• Source information:
☆ ☆ ☆ ☆ ☆
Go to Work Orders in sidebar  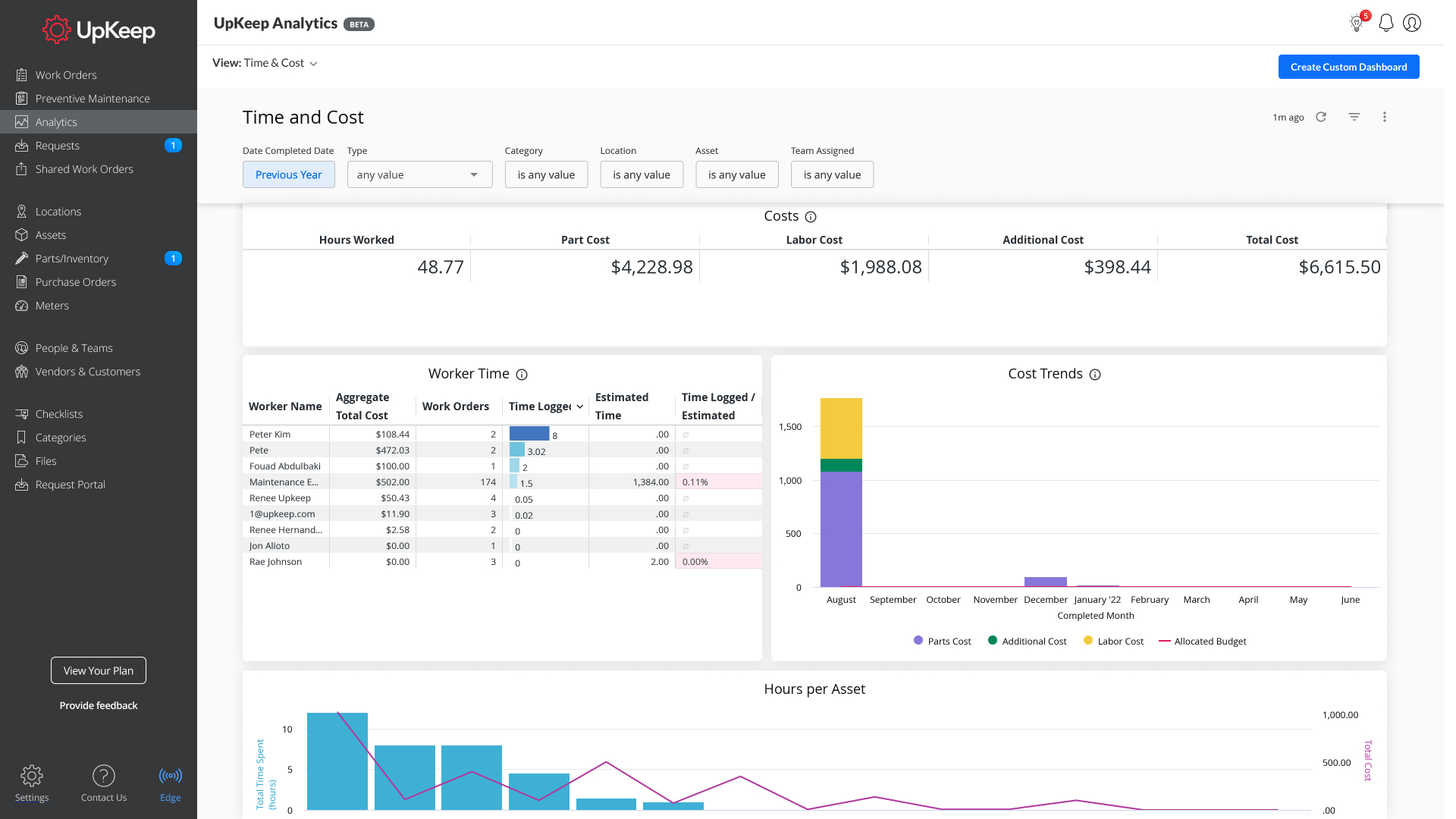(66, 75)
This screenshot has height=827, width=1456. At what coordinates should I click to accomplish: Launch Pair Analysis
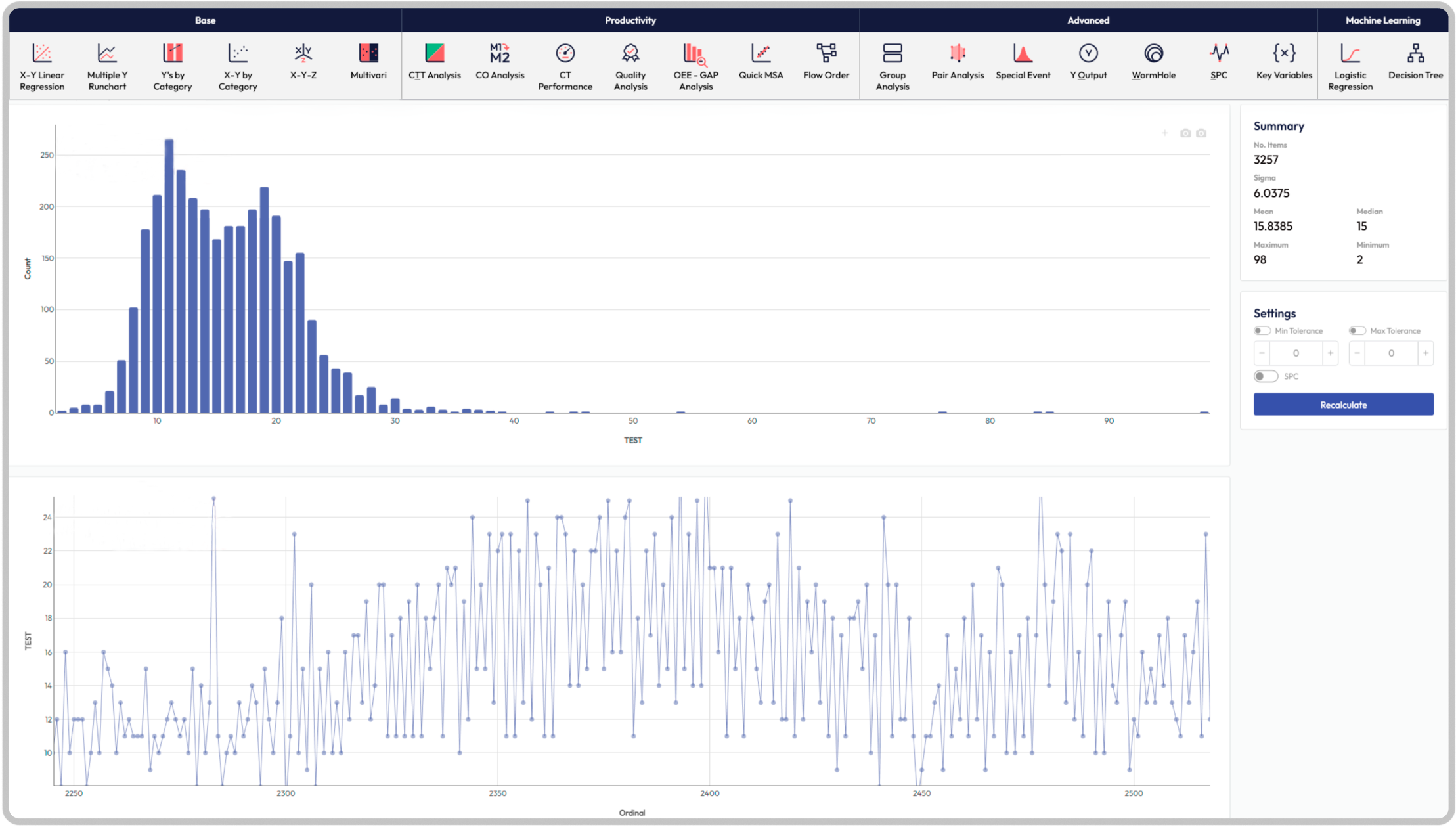958,62
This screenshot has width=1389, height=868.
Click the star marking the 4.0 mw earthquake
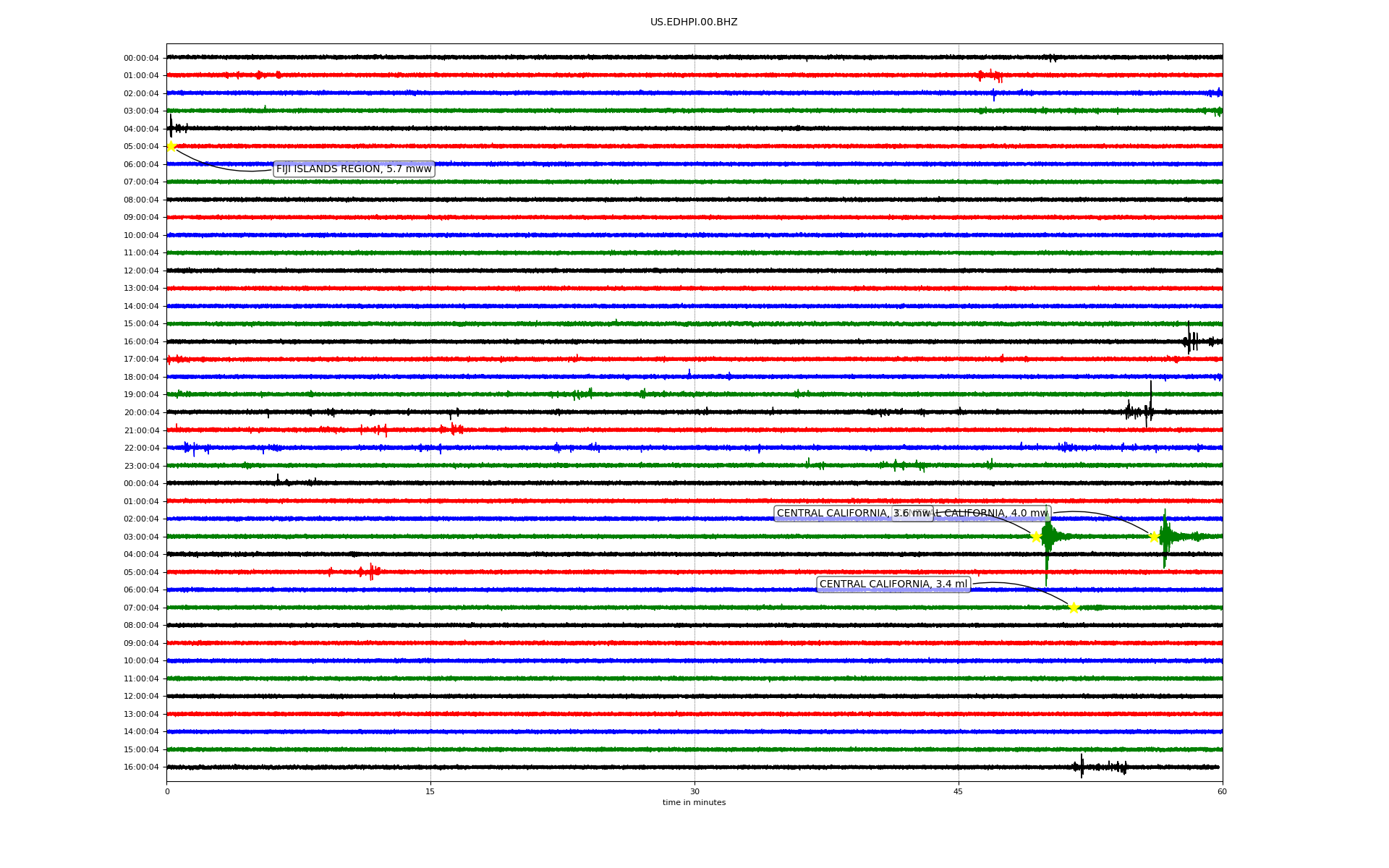[x=1154, y=537]
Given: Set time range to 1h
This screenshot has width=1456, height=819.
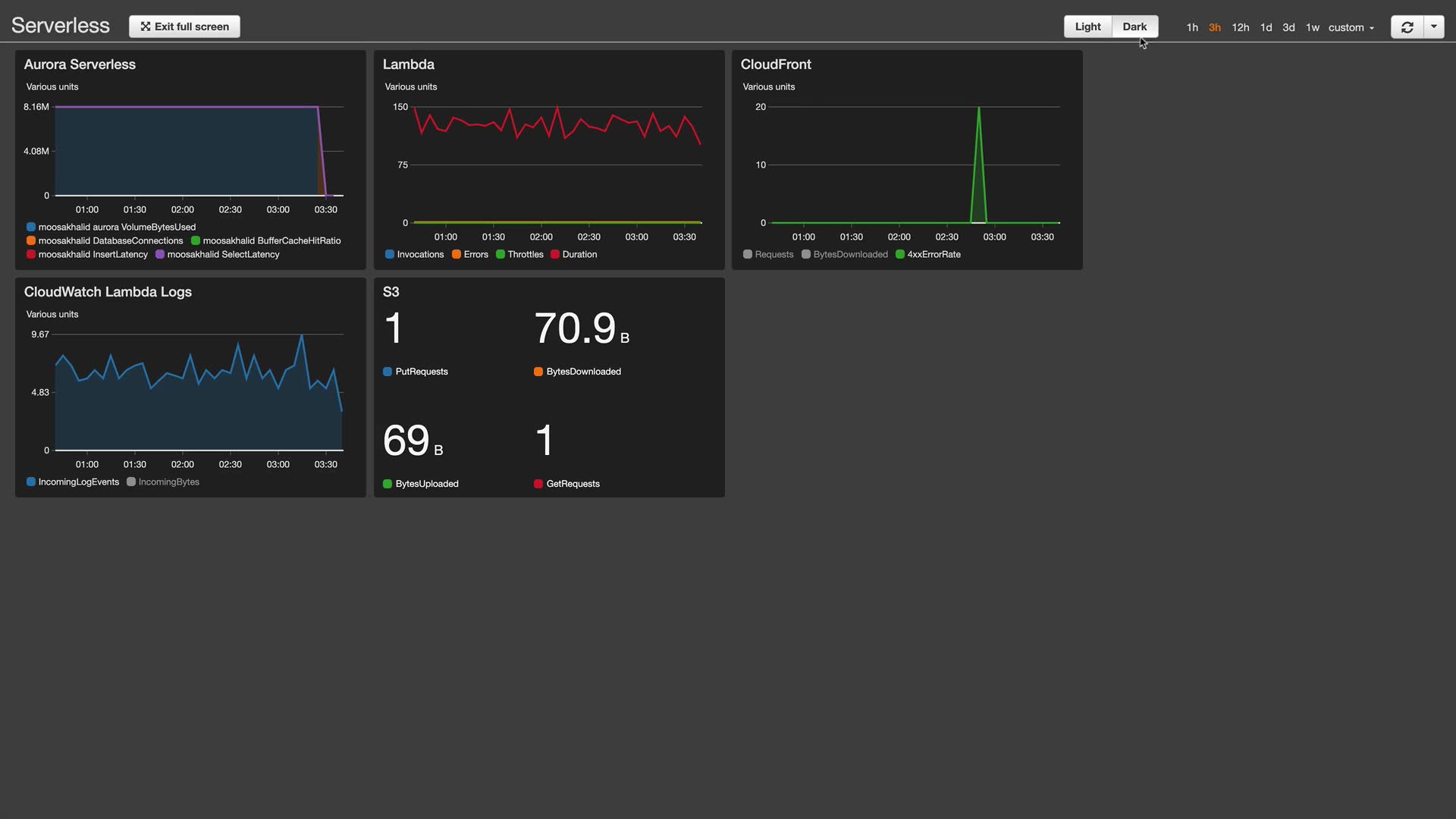Looking at the screenshot, I should tap(1192, 27).
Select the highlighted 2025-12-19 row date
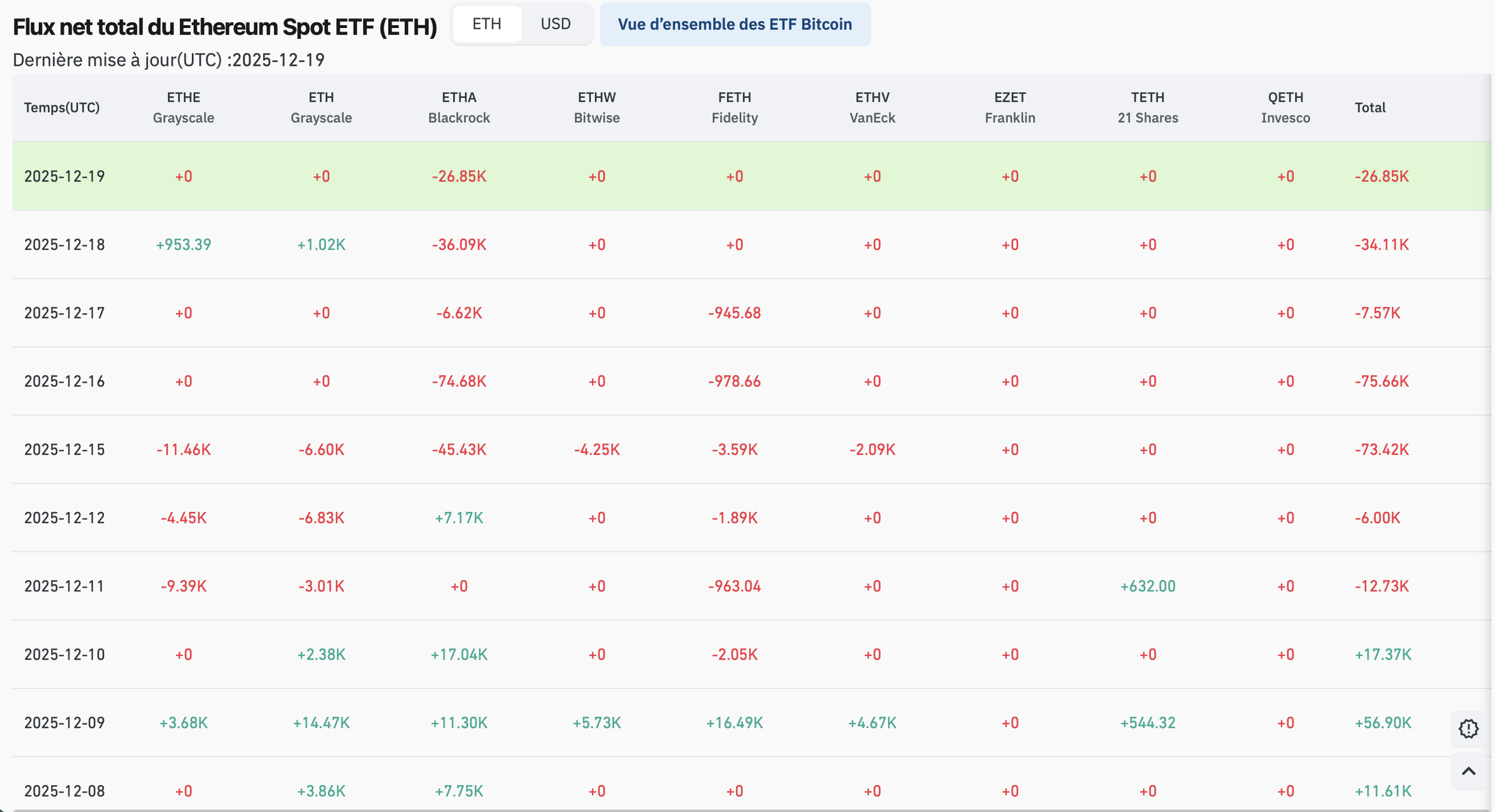The image size is (1495, 812). pos(65,176)
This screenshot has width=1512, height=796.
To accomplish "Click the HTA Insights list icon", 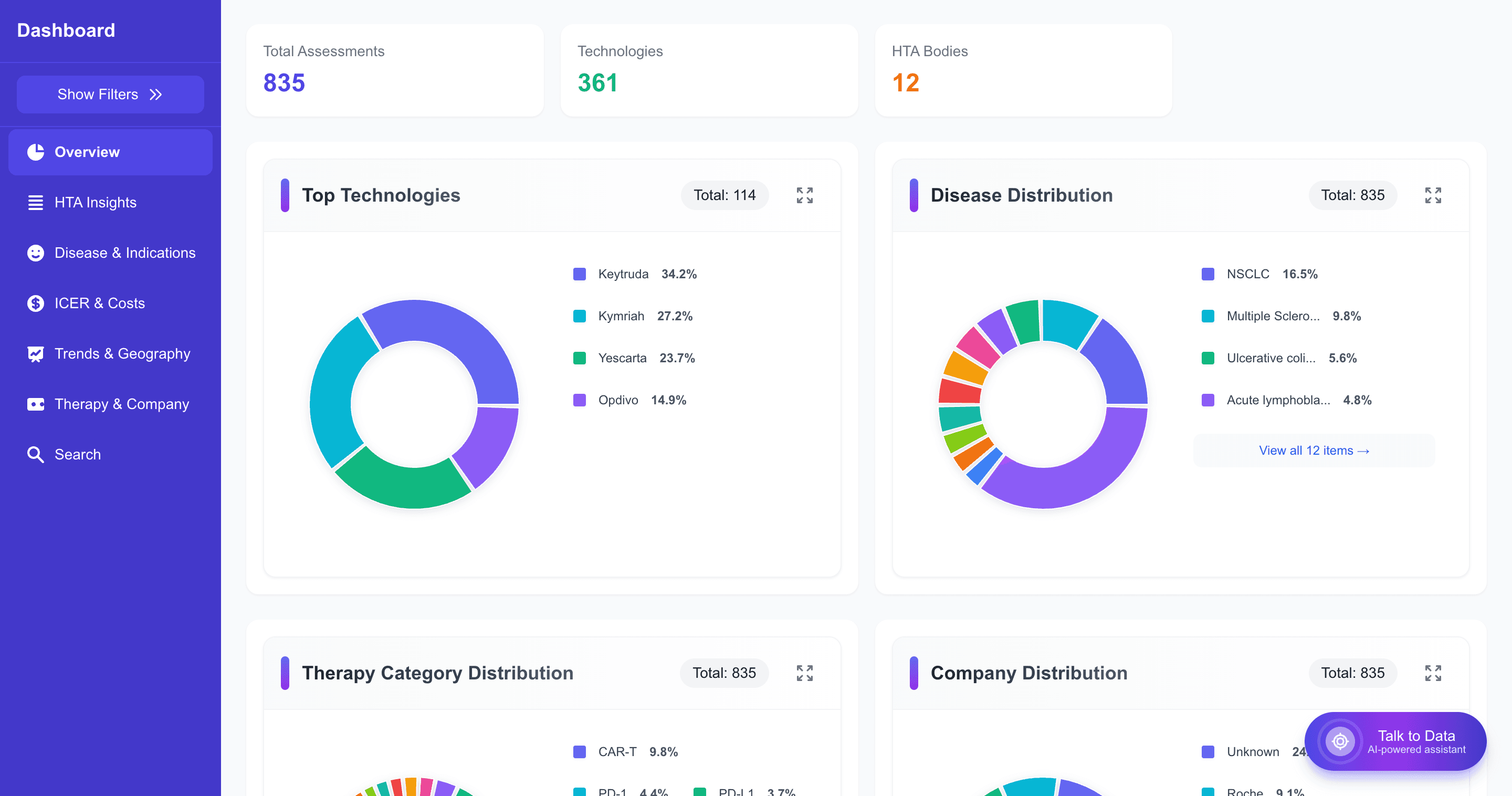I will [x=36, y=203].
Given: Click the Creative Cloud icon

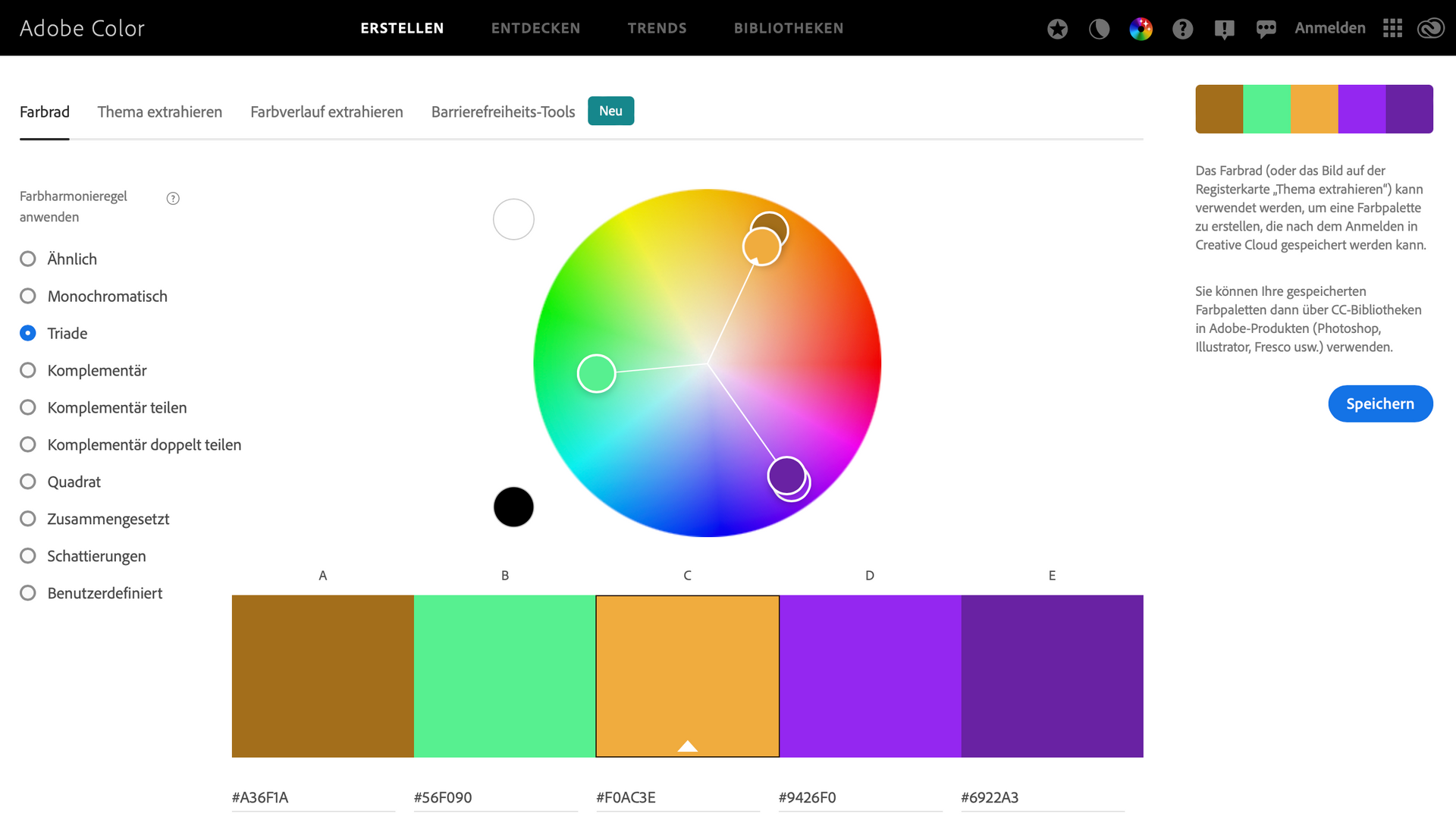Looking at the screenshot, I should pyautogui.click(x=1431, y=29).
☆ ☆ ☆ ☆ ☆
• What the task requires: Extract, without any images, the part of the material above that opens with the line containing "This screenshot has height=827, width=1456." and closes with the line containing "This screenshot has width=1512, height=796.", both lines included.

• Written response:
This screenshot has height=827, width=1456. At what coordinates should I click to accomplish: Launch Pair Analysis
958,62
This screenshot has width=1389, height=868.
Click the star marking the 4.0 mw earthquake
[x=1154, y=537]
Given: Set time range to 1h
This screenshot has width=1456, height=819.
Looking at the screenshot, I should tap(1192, 27).
Select the highlighted 2025-12-19 row date
The image size is (1495, 812). pos(65,176)
This screenshot has width=1512, height=796.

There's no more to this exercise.